# THE TASK
The output should be all entries, each matching the original exactly.

Stored data:
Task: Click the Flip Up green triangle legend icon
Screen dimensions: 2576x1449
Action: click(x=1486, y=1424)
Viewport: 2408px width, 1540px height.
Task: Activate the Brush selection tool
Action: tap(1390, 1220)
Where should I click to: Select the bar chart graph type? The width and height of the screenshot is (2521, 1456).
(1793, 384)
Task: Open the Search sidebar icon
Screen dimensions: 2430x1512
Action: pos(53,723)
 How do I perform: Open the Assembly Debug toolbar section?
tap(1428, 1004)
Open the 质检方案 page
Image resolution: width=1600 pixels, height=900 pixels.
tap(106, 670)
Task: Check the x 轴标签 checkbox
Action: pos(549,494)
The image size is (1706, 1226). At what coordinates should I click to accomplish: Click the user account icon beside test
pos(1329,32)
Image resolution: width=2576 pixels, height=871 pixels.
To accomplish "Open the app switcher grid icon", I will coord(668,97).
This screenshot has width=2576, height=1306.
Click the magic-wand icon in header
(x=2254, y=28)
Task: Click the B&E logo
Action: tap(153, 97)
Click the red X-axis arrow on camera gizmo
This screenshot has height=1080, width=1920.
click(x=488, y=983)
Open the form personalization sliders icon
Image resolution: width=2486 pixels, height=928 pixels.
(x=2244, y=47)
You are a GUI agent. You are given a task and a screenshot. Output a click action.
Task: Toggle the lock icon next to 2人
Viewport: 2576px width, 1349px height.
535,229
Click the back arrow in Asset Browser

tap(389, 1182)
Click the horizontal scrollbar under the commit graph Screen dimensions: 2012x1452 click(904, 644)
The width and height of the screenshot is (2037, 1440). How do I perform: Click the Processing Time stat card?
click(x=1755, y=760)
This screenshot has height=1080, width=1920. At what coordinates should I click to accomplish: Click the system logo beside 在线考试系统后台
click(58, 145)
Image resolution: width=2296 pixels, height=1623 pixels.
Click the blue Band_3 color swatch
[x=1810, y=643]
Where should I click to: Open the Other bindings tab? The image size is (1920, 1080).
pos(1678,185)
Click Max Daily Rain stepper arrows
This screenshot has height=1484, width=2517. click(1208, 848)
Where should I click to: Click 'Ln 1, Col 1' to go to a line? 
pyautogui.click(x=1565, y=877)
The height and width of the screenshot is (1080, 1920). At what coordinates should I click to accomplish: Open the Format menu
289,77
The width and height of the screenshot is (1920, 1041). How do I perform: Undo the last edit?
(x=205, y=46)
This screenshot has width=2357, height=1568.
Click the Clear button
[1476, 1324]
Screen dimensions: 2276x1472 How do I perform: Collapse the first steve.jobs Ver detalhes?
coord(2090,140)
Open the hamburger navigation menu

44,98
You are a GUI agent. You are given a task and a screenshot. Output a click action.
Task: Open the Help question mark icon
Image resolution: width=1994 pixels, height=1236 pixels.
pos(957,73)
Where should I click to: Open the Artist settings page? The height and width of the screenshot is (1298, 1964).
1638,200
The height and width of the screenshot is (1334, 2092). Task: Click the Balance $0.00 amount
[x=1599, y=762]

# EXERCISE ANSWER
Task: Click the Flip Up green triangle legend icon
Screen dimensions: 2576x1449
Action: click(x=1486, y=1424)
Viewport: 2408px width, 1540px height.
Task: Activate the Brush selection tool
Action: tap(1390, 1220)
Where should I click to: Select the bar chart graph type? The width and height of the screenshot is (2521, 1456).
(1793, 384)
Task: Open the Search sidebar icon
Screen dimensions: 2430x1512
Action: pos(53,723)
 How do I perform: Open the Assembly Debug toolbar section?
tap(1428, 1004)
Open the 质检方案 page
Image resolution: width=1600 pixels, height=900 pixels.
tap(106, 670)
Task: Check the x 轴标签 checkbox
Action: pos(549,494)
The image size is (1706, 1226). At what coordinates should I click to accomplish: Click the user account icon beside test
pos(1329,32)
Image resolution: width=2576 pixels, height=871 pixels.
To accomplish "Open the app switcher grid icon", I will coord(668,97).
This screenshot has width=2576, height=1306.
Click the magic-wand icon in header
(x=2254, y=28)
Task: Click the B&E logo
Action: tap(153, 97)
Click the red X-axis arrow on camera gizmo
This screenshot has height=1080, width=1920.
click(x=488, y=983)
Open the form personalization sliders icon
Image resolution: width=2486 pixels, height=928 pixels.
(x=2244, y=47)
You are a GUI agent. You are given a task and a screenshot. Output a click action.
Task: Toggle the lock icon next to 2人
Viewport: 2576px width, 1349px height.
535,229
Click the back arrow in Asset Browser

tap(389, 1182)
Click the horizontal scrollbar under the commit graph Screen dimensions: 2012x1452 click(904, 644)
The width and height of the screenshot is (2037, 1440). How do I perform: Click the Processing Time stat card?
click(x=1755, y=760)
This screenshot has height=1080, width=1920. At what coordinates should I click to accomplish: Click the system logo beside 在线考试系统后台
click(58, 145)
Image resolution: width=2296 pixels, height=1623 pixels.
Click the blue Band_3 color swatch
[x=1810, y=643]
Where should I click to: Open the Other bindings tab? The image size is (1920, 1080).
pos(1678,185)
Click Max Daily Rain stepper arrows
This screenshot has height=1484, width=2517. click(1208, 848)
Where should I click to: Click 'Ln 1, Col 1' to go to a line? 
pyautogui.click(x=1565, y=877)
The height and width of the screenshot is (1080, 1920). At what coordinates should I click to accomplish: Open the Format menu
289,77
The width and height of the screenshot is (1920, 1041). How do I perform: Undo the last edit?
(x=205, y=46)
This screenshot has width=2357, height=1568.
Click the Clear button
[1476, 1324]
Screen dimensions: 2276x1472 How do I perform: Collapse the first steve.jobs Ver detalhes?
coord(2090,140)
Open the hamburger navigation menu

44,98
You are a GUI agent. You are given a task and a screenshot. Output a click action.
Task: Open the Help question mark icon
Image resolution: width=1994 pixels, height=1236 pixels.
pos(957,73)
Where should I click to: Open the Artist settings page? The height and width of the screenshot is (1298, 1964).
1638,200
The height and width of the screenshot is (1334, 2092). Task: Click the Balance $0.00 amount
[x=1599, y=762]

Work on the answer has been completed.